* REQUIRED TASK
Print the part of the entries that opens with the line containing "How do I perform: Open" and runs through the end of the entries, including both ends, and leave the pictures out of your answer.

** begin RECORDS FOR THE EXERCISE **

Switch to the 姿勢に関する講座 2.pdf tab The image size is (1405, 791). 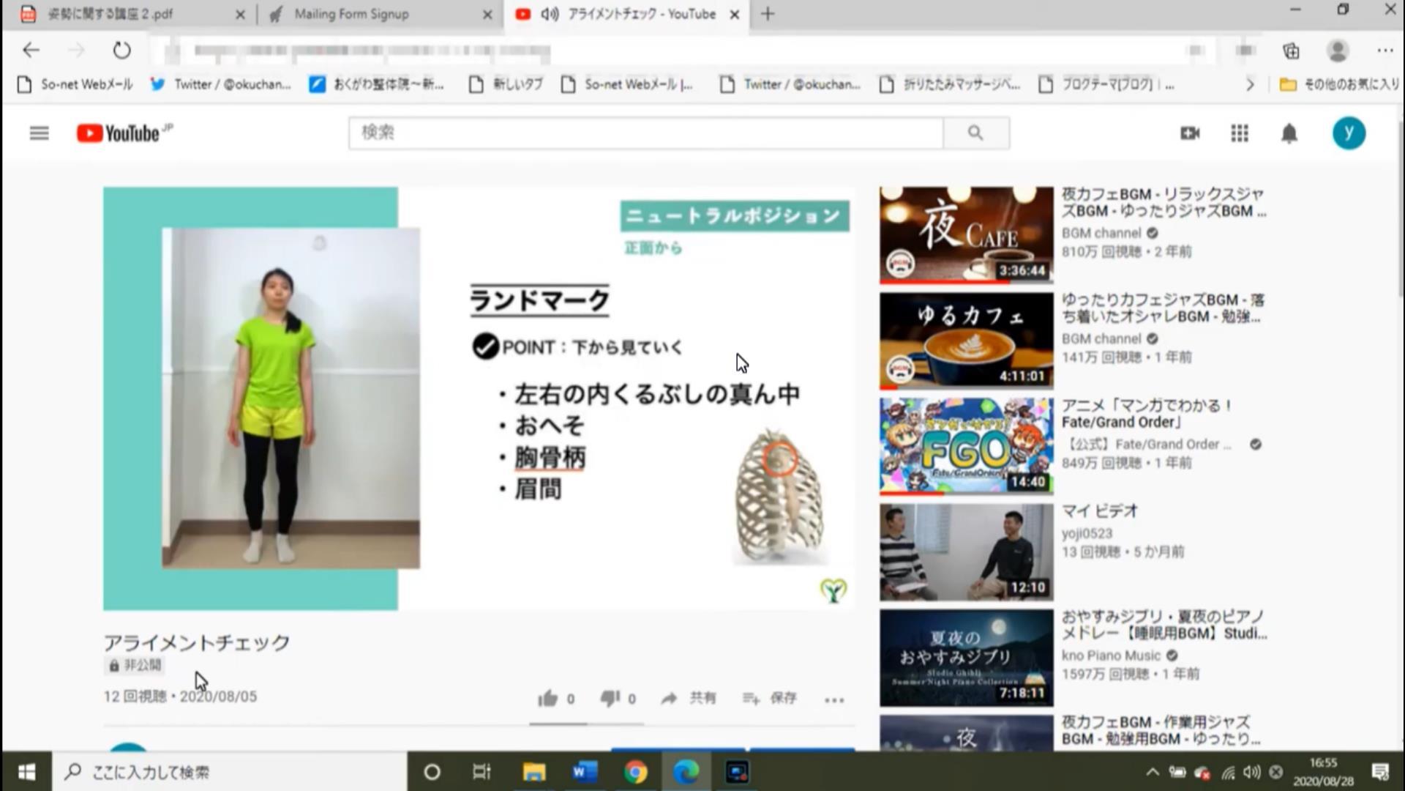tap(110, 14)
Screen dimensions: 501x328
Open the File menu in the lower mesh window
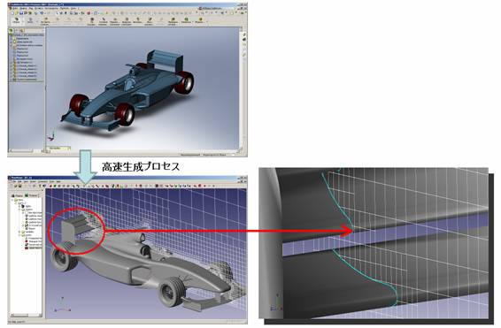pos(14,181)
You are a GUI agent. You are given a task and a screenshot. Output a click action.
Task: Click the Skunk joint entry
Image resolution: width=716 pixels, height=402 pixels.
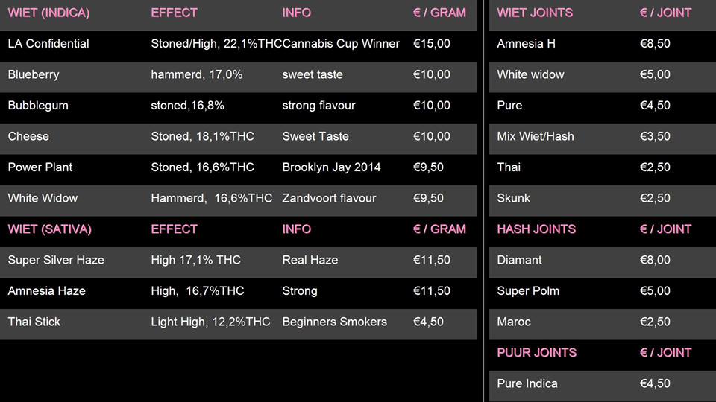[x=514, y=198]
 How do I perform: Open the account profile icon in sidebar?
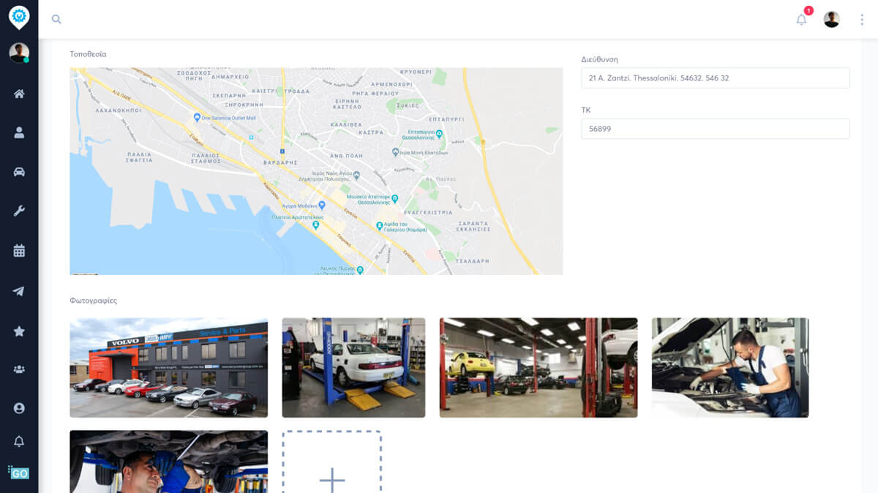[x=20, y=409]
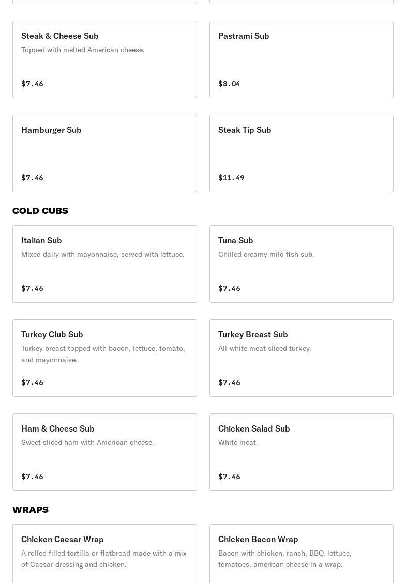Click the Italian Sub description text

pos(102,254)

** end RECORDS FOR THE EXERCISE **

* TASK RESPONSE
 How do I perform: Open the account profile icon in sidebar?
[x=20, y=409]
Click the Italian Sub description text

pos(102,254)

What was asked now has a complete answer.